<<<<

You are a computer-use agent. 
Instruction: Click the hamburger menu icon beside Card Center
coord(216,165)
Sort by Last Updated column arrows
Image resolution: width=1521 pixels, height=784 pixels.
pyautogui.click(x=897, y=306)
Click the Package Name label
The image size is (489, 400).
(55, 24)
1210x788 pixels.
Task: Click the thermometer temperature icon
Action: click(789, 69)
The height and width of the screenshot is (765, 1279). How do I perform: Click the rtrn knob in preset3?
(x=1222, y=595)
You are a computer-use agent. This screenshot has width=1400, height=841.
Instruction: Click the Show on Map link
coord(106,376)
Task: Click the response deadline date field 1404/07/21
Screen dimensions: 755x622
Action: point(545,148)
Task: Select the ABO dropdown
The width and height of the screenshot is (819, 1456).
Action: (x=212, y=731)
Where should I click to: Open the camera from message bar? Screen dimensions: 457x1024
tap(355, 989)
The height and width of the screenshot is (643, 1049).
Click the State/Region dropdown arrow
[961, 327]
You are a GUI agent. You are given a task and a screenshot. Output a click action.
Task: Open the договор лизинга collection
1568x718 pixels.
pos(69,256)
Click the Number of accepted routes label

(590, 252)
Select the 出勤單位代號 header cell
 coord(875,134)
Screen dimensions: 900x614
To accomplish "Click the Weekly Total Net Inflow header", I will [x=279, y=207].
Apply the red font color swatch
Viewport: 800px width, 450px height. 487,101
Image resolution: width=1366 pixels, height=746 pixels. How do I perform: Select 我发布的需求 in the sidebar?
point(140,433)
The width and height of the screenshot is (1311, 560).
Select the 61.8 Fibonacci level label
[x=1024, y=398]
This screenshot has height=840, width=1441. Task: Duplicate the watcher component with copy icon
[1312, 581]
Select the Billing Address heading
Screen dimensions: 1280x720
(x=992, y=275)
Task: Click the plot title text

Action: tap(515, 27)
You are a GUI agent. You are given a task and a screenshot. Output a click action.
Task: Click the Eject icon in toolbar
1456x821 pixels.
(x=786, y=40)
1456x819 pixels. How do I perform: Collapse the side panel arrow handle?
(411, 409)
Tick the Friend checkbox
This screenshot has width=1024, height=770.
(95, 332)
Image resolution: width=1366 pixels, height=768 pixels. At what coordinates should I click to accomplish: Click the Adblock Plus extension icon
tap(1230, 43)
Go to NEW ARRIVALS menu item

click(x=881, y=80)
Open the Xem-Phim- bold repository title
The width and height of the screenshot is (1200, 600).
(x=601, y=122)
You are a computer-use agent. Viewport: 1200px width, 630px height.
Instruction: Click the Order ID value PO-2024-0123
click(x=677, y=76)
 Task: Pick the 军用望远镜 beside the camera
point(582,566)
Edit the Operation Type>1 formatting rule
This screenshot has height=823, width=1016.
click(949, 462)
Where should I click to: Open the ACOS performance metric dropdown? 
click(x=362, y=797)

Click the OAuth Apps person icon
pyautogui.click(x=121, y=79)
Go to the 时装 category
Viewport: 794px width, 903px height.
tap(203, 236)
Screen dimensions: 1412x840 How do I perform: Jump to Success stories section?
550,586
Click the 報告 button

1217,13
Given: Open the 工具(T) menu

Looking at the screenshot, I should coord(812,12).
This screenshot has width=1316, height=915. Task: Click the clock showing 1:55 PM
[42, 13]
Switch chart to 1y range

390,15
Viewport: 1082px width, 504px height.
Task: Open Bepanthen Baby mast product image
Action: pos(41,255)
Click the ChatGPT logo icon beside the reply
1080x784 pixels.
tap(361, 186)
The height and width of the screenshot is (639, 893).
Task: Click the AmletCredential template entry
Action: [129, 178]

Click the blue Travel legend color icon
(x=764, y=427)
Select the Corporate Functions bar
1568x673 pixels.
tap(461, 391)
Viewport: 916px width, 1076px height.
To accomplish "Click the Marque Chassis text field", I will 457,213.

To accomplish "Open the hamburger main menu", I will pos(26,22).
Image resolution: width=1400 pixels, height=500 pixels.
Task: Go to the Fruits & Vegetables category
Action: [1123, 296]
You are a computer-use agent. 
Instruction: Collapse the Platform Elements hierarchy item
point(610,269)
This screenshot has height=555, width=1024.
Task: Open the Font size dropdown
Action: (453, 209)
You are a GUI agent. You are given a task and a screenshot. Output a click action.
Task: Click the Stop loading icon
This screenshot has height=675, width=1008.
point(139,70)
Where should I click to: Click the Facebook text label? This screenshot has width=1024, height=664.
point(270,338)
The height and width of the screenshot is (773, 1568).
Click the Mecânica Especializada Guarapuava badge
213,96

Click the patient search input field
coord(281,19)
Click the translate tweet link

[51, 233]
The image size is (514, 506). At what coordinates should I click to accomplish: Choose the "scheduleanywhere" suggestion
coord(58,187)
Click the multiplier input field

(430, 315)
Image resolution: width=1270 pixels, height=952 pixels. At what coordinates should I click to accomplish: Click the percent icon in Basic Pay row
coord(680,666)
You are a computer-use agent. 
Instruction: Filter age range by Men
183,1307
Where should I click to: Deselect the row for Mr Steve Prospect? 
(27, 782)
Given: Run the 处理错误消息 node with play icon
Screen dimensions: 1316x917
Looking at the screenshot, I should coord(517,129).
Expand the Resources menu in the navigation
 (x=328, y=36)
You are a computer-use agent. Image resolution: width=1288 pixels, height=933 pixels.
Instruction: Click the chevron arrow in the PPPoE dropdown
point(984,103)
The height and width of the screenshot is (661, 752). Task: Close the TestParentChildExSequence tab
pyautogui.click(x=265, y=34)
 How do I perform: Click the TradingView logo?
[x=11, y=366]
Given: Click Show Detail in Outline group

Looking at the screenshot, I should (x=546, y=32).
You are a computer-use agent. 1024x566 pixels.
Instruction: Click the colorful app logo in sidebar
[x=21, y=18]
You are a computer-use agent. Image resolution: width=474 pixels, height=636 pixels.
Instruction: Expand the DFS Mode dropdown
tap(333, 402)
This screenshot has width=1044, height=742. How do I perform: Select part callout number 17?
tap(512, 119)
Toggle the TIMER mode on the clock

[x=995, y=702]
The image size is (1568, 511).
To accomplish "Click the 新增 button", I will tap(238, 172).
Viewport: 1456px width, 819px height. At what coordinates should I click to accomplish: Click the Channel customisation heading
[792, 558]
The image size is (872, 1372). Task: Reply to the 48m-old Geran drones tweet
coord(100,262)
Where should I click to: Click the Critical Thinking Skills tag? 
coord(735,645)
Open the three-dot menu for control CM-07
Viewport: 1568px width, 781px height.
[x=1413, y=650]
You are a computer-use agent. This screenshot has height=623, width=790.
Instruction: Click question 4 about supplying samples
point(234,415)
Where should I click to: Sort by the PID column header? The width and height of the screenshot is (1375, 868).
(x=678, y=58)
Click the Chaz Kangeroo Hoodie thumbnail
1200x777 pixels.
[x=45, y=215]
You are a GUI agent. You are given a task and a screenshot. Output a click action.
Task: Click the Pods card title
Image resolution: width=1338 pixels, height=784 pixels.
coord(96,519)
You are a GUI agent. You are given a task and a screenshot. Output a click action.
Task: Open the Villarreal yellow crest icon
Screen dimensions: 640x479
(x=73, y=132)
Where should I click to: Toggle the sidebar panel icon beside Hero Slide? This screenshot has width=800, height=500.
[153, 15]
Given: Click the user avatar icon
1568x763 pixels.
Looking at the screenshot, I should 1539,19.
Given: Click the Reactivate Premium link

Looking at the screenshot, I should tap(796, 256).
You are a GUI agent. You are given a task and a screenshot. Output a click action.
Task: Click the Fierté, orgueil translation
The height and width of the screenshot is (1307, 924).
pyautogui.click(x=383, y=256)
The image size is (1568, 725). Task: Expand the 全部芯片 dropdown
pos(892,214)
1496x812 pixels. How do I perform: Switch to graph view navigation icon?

>>>>

Task description: Copy out all of the data above line for line, with no changes.

Exercise solution:
You are a computer-use agent. 
Instruction: Click the hamburger menu icon beside Card Center
coord(216,165)
Sort by Last Updated column arrows
Image resolution: width=1521 pixels, height=784 pixels.
pyautogui.click(x=897, y=306)
Click the Package Name label
The image size is (489, 400).
(55, 24)
1210x788 pixels.
Task: Click the thermometer temperature icon
Action: click(789, 69)
The height and width of the screenshot is (765, 1279). How do I perform: Click the rtrn knob in preset3?
(x=1222, y=595)
You are a computer-use agent. This screenshot has width=1400, height=841.
Instruction: Click the Show on Map link
coord(106,376)
Task: Click the response deadline date field 1404/07/21
Screen dimensions: 755x622
Action: point(545,148)
Task: Select the ABO dropdown
The width and height of the screenshot is (819, 1456).
Action: (x=212, y=731)
Where should I click to: Open the camera from message bar? Screen dimensions: 457x1024
tap(355, 989)
The height and width of the screenshot is (643, 1049).
Click the State/Region dropdown arrow
[961, 327]
You are a GUI agent. You are given a task and a screenshot. Output a click action.
Task: Open the договор лизинга collection
1568x718 pixels.
pos(69,256)
Click the Number of accepted routes label

(590, 252)
Select the 出勤單位代號 header cell
 coord(875,134)
Screen dimensions: 900x614
To accomplish "Click the Weekly Total Net Inflow header", I will [x=279, y=207].
Apply the red font color swatch
Viewport: 800px width, 450px height. 487,101
Image resolution: width=1366 pixels, height=746 pixels. How do I perform: Select 我发布的需求 in the sidebar?
point(140,433)
The width and height of the screenshot is (1311, 560).
Select the 61.8 Fibonacci level label
[x=1024, y=398]
This screenshot has height=840, width=1441. Task: Duplicate the watcher component with copy icon
[1312, 581]
Select the Billing Address heading
Screen dimensions: 1280x720
(x=992, y=275)
Task: Click the plot title text

Action: tap(515, 27)
You are a GUI agent. You are given a task and a screenshot. Output a click action.
Task: Click the Eject icon in toolbar
1456x821 pixels.
(x=786, y=40)
1456x819 pixels. How do I perform: Collapse the side panel arrow handle?
(411, 409)
Tick the Friend checkbox
This screenshot has width=1024, height=770.
(95, 332)
Image resolution: width=1366 pixels, height=768 pixels. At what coordinates should I click to accomplish: Click the Adblock Plus extension icon
tap(1230, 43)
Go to NEW ARRIVALS menu item

click(x=881, y=80)
Open the Xem-Phim- bold repository title
The width and height of the screenshot is (1200, 600).
(x=601, y=122)
You are a computer-use agent. Viewport: 1200px width, 630px height.
Instruction: Click the Order ID value PO-2024-0123
click(x=677, y=76)
 Task: Pick the 军用望远镜 beside the camera
point(582,566)
Edit the Operation Type>1 formatting rule
This screenshot has height=823, width=1016.
click(949, 462)
Where should I click to: Open the ACOS performance metric dropdown? 
click(x=362, y=797)

Click the OAuth Apps person icon
pyautogui.click(x=121, y=79)
Go to the 时装 category
Viewport: 794px width, 903px height.
tap(203, 236)
Screen dimensions: 1412x840 How do I perform: Jump to Success stories section?
550,586
Click the 報告 button

1217,13
Given: Open the 工具(T) menu

Looking at the screenshot, I should coord(812,12).
This screenshot has width=1316, height=915. Task: Click the clock showing 1:55 PM
[42, 13]
Switch chart to 1y range

390,15
Viewport: 1082px width, 504px height.
Task: Open Bepanthen Baby mast product image
Action: pos(41,255)
Click the ChatGPT logo icon beside the reply
1080x784 pixels.
tap(361, 186)
The height and width of the screenshot is (639, 893).
Task: Click the AmletCredential template entry
Action: [129, 178]

Click the blue Travel legend color icon
(x=764, y=427)
Select the Corporate Functions bar
1568x673 pixels.
tap(461, 391)
Viewport: 916px width, 1076px height.
To accomplish "Click the Marque Chassis text field", I will 457,213.

To accomplish "Open the hamburger main menu", I will pos(26,22).
Image resolution: width=1400 pixels, height=500 pixels.
Task: Go to the Fruits & Vegetables category
Action: [1123, 296]
You are a computer-use agent. 
Instruction: Collapse the Platform Elements hierarchy item
point(610,269)
This screenshot has height=555, width=1024.
Task: Open the Font size dropdown
Action: (453, 209)
You are a GUI agent. You are given a task and a screenshot. Output a click action.
Task: Click the Stop loading icon
This screenshot has height=675, width=1008.
point(139,70)
Where should I click to: Click the Facebook text label? This screenshot has width=1024, height=664.
point(270,338)
The height and width of the screenshot is (773, 1568).
Click the Mecânica Especializada Guarapuava badge
213,96

Click the patient search input field
coord(281,19)
Click the translate tweet link

[51, 233]
The image size is (514, 506). At what coordinates should I click to accomplish: Choose the "scheduleanywhere" suggestion
coord(58,187)
Click the multiplier input field

(430, 315)
Image resolution: width=1270 pixels, height=952 pixels. At what coordinates should I click to accomplish: Click the percent icon in Basic Pay row
coord(680,666)
You are a computer-use agent. 
Instruction: Filter age range by Men
183,1307
Where should I click to: Deselect the row for Mr Steve Prospect? 
(27, 782)
Given: Run the 处理错误消息 node with play icon
Screen dimensions: 1316x917
Looking at the screenshot, I should coord(517,129).
Expand the Resources menu in the navigation
 (x=328, y=36)
You are a computer-use agent. Image resolution: width=1288 pixels, height=933 pixels.
Instruction: Click the chevron arrow in the PPPoE dropdown
point(984,103)
The height and width of the screenshot is (661, 752). Task: Close the TestParentChildExSequence tab
pyautogui.click(x=265, y=34)
 How do I perform: Click the TradingView logo?
[x=11, y=366]
Given: Click Show Detail in Outline group

Looking at the screenshot, I should (x=546, y=32).
You are a computer-use agent. 1024x566 pixels.
Instruction: Click the colorful app logo in sidebar
[x=21, y=18]
You are a computer-use agent. Image resolution: width=474 pixels, height=636 pixels.
Instruction: Expand the DFS Mode dropdown
tap(333, 402)
This screenshot has width=1044, height=742. How do I perform: Select part callout number 17?
tap(512, 119)
Toggle the TIMER mode on the clock

[x=995, y=702]
The image size is (1568, 511).
To accomplish "Click the 新增 button", I will tap(238, 172).
Viewport: 1456px width, 819px height. At what coordinates should I click to accomplish: Click the Channel customisation heading
[792, 558]
The image size is (872, 1372). Task: Reply to the 48m-old Geran drones tweet
coord(100,262)
Where should I click to: Click the Critical Thinking Skills tag? 
coord(735,645)
Open the three-dot menu for control CM-07
Viewport: 1568px width, 781px height.
[x=1413, y=650]
You are a computer-use agent. This screenshot has height=623, width=790.
Instruction: Click question 4 about supplying samples
point(234,415)
Where should I click to: Sort by the PID column header? The width and height of the screenshot is (1375, 868).
(x=678, y=58)
Click the Chaz Kangeroo Hoodie thumbnail
1200x777 pixels.
[x=45, y=215]
You are a GUI agent. You are given a task and a screenshot. Output a click action.
Task: Click the Pods card title
Image resolution: width=1338 pixels, height=784 pixels.
coord(96,519)
You are a GUI agent. You are given a task and a screenshot. Output a click action.
Task: Open the Villarreal yellow crest icon
Screen dimensions: 640x479
(x=73, y=132)
Where should I click to: Toggle the sidebar panel icon beside Hero Slide? This screenshot has width=800, height=500.
[153, 15]
Given: Click the user avatar icon
1568x763 pixels.
Looking at the screenshot, I should 1539,19.
Given: Click the Reactivate Premium link

Looking at the screenshot, I should tap(796, 256).
You are a GUI agent. You are given a task and a screenshot. Output a click action.
Task: Click the Fierté, orgueil translation
The height and width of the screenshot is (1307, 924).
pyautogui.click(x=383, y=256)
The image size is (1568, 725). Task: Expand the 全部芯片 dropdown
pos(892,214)
1496x812 pixels. How do I perform: Switch to graph view navigation icon?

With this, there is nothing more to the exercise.